The risk stratification of patients in the 2017 edition of the Spanish COPD guidelines (GesEPOC)1 is simpler than that in the first edition.2 Although the multidimensional indices, BODE and BODEx, have shown good ability to predict mortality, they are rarely used in clinical practice. For this reason, the new GesEPOC guidelines propose a dichotomous stratification of high and low risk, according to the presence or absence of three risk factors: FEV1<50%, mMRC functional dyspnea grade >2 (or = 2 in patients already receiving bronchodilators), and a history of exacerbations. It occurred to us that a quantitative classification that took into account the number of risk factors present in each patient could offer advantages with respect to the dichotomous classification, allowing patients to be classified into escalating risk categories, in a similar manner to the BODE/BODEx indices, while being easier to apply in clinical practice than stratification based on multidimensional indices.

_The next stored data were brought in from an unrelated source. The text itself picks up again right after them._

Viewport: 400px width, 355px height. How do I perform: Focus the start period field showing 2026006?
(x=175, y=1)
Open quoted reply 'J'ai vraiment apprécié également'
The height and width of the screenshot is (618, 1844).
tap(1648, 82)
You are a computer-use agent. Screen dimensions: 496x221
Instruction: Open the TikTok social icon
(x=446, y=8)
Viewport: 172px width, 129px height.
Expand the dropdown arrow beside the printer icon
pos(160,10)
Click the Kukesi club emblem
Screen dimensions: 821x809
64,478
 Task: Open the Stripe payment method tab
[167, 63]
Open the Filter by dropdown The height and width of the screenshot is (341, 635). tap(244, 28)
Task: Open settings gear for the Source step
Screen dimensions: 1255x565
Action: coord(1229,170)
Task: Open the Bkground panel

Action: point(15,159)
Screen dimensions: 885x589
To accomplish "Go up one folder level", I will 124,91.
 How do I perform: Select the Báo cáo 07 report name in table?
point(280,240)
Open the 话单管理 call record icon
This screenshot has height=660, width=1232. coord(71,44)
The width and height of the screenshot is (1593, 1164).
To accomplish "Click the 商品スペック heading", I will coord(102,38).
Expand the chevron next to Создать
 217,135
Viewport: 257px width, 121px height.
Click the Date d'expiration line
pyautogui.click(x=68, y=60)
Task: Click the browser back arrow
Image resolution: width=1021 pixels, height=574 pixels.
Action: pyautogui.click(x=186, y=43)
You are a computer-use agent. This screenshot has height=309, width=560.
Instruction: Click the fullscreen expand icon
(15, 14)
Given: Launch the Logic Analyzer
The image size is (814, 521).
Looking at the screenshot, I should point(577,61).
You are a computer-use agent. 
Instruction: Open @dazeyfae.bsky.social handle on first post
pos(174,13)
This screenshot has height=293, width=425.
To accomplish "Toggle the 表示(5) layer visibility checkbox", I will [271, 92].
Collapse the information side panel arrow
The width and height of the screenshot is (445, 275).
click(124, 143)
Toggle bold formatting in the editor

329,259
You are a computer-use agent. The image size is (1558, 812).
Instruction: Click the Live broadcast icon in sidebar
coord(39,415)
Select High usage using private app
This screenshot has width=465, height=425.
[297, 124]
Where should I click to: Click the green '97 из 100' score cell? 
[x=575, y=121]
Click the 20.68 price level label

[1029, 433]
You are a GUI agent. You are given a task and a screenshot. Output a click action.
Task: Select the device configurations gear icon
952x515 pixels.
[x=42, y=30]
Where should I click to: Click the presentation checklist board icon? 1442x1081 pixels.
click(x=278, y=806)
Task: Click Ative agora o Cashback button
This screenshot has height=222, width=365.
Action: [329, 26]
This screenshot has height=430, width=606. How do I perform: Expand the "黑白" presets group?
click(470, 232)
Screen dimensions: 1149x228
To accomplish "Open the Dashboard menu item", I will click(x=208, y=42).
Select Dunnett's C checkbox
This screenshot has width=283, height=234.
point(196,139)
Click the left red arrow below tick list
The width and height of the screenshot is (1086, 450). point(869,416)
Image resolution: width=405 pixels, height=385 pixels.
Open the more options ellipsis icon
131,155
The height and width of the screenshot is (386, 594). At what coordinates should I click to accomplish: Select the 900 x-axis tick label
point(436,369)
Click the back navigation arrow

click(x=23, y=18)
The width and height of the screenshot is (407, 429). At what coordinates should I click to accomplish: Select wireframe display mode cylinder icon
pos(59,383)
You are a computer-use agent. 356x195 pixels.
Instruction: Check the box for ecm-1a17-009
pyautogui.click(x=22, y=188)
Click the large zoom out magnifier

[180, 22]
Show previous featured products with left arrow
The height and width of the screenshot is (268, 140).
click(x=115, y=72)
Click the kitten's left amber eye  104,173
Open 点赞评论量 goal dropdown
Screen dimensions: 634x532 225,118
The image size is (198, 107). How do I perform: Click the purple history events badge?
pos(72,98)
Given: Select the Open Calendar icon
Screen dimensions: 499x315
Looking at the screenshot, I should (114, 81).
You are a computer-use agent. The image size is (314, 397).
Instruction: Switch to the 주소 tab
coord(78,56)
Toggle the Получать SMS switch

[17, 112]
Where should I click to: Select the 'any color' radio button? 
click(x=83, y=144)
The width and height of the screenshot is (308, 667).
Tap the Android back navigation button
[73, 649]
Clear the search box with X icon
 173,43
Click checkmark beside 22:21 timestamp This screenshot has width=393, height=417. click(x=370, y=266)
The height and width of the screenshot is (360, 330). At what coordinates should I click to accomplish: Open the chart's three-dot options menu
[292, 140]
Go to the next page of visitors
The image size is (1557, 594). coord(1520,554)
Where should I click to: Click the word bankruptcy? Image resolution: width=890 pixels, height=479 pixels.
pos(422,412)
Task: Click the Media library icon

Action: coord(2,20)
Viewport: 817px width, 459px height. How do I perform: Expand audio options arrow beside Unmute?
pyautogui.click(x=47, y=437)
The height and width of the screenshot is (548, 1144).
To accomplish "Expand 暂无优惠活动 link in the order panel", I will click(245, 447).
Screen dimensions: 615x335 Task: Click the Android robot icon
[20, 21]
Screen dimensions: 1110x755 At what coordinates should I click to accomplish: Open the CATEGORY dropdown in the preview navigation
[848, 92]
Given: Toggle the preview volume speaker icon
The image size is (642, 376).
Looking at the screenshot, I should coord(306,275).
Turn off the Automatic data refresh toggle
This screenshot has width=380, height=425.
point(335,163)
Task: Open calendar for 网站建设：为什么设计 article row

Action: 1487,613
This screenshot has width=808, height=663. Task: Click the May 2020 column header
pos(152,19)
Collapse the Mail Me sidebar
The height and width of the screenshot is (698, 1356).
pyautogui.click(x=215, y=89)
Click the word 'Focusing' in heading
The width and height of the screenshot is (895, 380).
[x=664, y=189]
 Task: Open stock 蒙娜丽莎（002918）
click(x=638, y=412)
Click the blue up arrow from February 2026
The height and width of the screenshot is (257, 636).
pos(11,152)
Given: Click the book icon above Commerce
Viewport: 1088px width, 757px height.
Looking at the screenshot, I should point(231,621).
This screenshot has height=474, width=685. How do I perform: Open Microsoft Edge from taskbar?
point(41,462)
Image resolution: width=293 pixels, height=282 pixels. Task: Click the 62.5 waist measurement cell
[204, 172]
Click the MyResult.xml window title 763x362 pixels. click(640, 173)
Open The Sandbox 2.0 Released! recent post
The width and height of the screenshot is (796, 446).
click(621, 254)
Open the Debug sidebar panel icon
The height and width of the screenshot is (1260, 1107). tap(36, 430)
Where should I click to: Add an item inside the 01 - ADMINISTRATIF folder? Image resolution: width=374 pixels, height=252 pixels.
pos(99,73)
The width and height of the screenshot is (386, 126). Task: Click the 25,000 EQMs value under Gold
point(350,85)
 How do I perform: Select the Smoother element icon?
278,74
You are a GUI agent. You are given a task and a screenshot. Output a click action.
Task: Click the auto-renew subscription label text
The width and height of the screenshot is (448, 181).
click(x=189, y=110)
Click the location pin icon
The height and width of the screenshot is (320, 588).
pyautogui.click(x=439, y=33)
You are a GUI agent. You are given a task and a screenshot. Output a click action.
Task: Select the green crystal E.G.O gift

In order to verify this hypothesis, we performed a retrospective study of all patients seen in the dedicated COPD clinic of a university hospital. The study population comprised all consecutive patients with a diagnosis of COPD according to the GOLD initiative criteria3 and a history of smoking (cumulative exposure >10 pack-years), seen between January 2008 and April 2017 (726 subjects). The patients were selected from a healthcare database in which body mass index, lung function, mMRC functional grade (with and without treatment), history of exacerbations in the year prior to the index date (date of the first clinic visit), and moderate (requiring treatment with antibiotics or steroids) or severe exacerbations (requiring attention in the emergency room or admission) were systematically recorded. Patients were classified according to: (1) a quantitative scale using BODEx index quartiles;2 (2) the high–low risk dichotomous scale recommended by GesEPOC 2017;1 and (3) a 4-level quantitative scale, on the basis of the number of risk factors present in each patient (0, 1, 2 or 3). We performed a survival analysis for the three scales according to the Kaplan–Meier method, using the log-rank test for the comparison of survival curves. A Cox's proportional hazards analysis was performed, using age and comorbidity measured by the Charlson index as covariates. We compared the ability of the two quantitative scales to predict overall mortality using receiver operator curves (ROC), comparing the areas with the DeLong method.4

Patients were excluded due to missing study variables (59), or because they were lost to follow-up (30), followed up for <6 months (25), or underwent lung transplantation (4). Study population: 667 subjects, 597 men (89.5%); age: 68.3 ±9.5 years; FEV1%: 49.9 ±17.2. SpO2: 93.1 ±4.6%. Patients with SpO2<90%: 115 (17.2%). BMI: 28.2±15.1kg/m2. Classification by severity of airflow obstruction: GOLD 1, 36 (5.3%); GOLD 2, 292 (43.7%); GOLD 3, 246 (36.8%); GOLD 4, 93 (13.9%). BODEx: 2.6±1.9. Patients with Charlson index >1: 319 (47.8%). Follow-up time: 47.9±23.8 months. In total, 490 subjects (73.4%) were classified as high risk according to GesEPOC 2017 (215 subjects had a single risk factor, 143 had 2, and 132 had 3 risk factors). There were 149 deaths (22.3%), within a mean of 39.0±22.4 months after the first visit.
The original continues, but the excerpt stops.